Capitalized terms used and not defined herein shall have the respective meanings
ascribed to them in the Merger Agreement.

     B.   Each of the Stockholders Beneficially Owns (as defined herein) the
number of shares of Parent Common Stock set forth opposite such Stockholder's
name on Schedule I hereto (the "Shares"); and

     C.   As an inducement and a condition to entering into the Merger
Agreement, the Company has required that the Stockholders agree, and the
Stockholders have agreed, to enter into this Agreement.

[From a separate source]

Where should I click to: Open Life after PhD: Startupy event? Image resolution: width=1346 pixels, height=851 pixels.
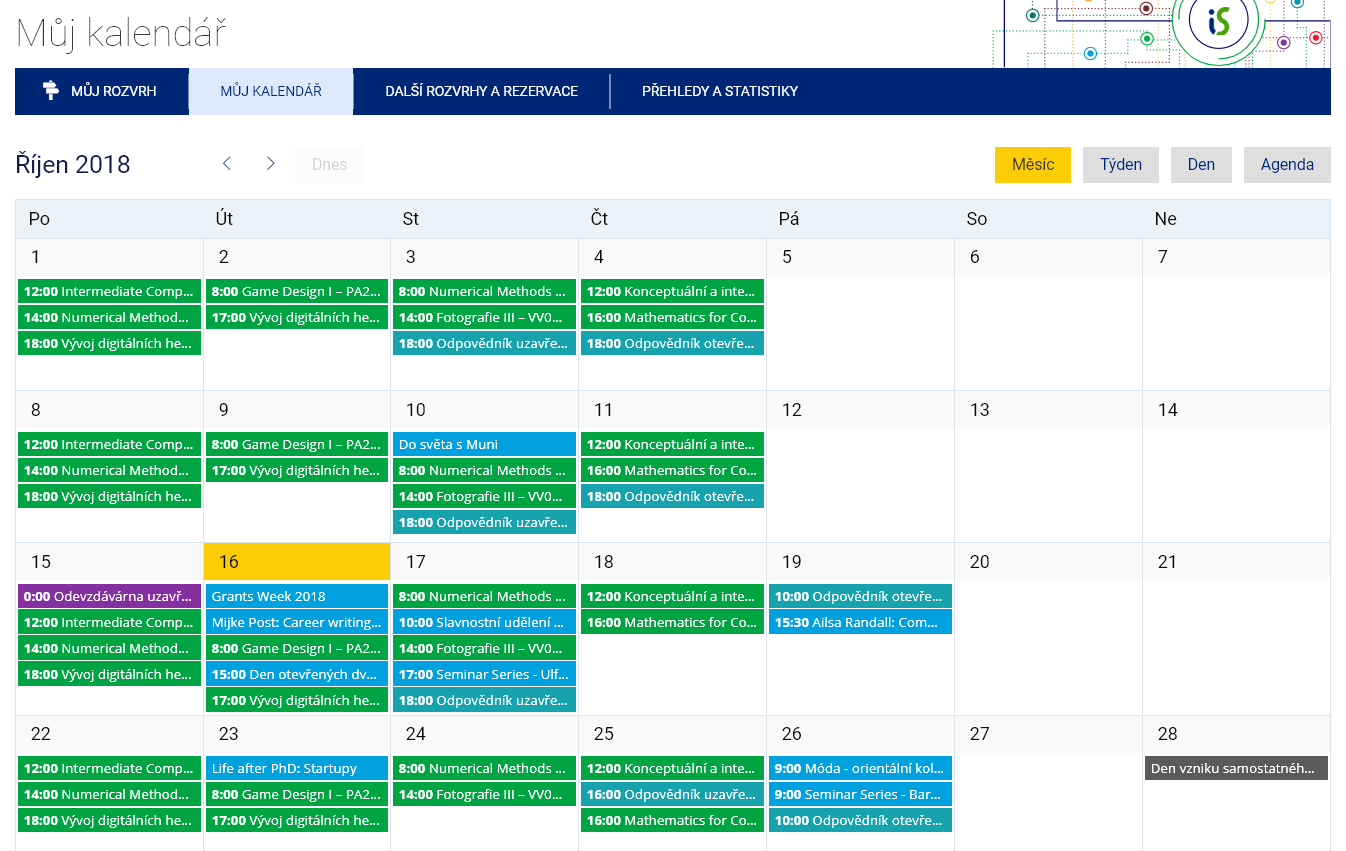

     NOW, THEREFORE, in consideration of the foregoing and the mutual premises,
representations, warranties, covenants and agreements contained herein, the
parties hereto hereby agree as follows:

     1.   VOTING AGREEMENT. Subject to the provisions of Section 3(a) below,
each Stockholder holding Parent Common Stock hereby agrees that at any meeting
of the holders of Parent Common Stock, however called, or in connection with any
written consent of the holders of Parent Common Stock, such Stockholders shall
vote (in the case of Shares which the Stockholder has exclusive voting and
dispositive power) or cause to be voted (in the case of Shares which the
Stockholder Beneficially Owns but for which the Stockholder does not have
exclusive voting and dispositive power) the Shares held of record or
Beneficially Owned by such Stockholder, whether heretofore owned or hereafter
acquired, (i) in favor of approval of the Merger Agreement and any actions
required in furtherance thereof and hereof; and (ii) except as permitted by the
Merger Agreement or as otherwise agreed to in writing in advance by the Company
against any action or agreement that would result in a breach in respect of any
covenant, representation or warranty or any other obligation or agreement of
Parent under the Merger Agreement (after giving effect to any materiality or
similar qualifications contained therein). Such Stockholder shall not enter into
any written agreement with any Person the effect of which would be inconsistent
or violative of the provisions and agreements contained in this Section 1(b) of
this Agreement. For purposes of this Agreement, "Beneficially Own" or
"Beneficial Ownership" with respect to any securities shall mean having
"beneficial ownership" of such securities (as determined pursuant to Rule 13d-3
under the Securities Exchange Act of 1934, as amended (the "Exchange Act")),
including pursuant to any written agreement or arrangement.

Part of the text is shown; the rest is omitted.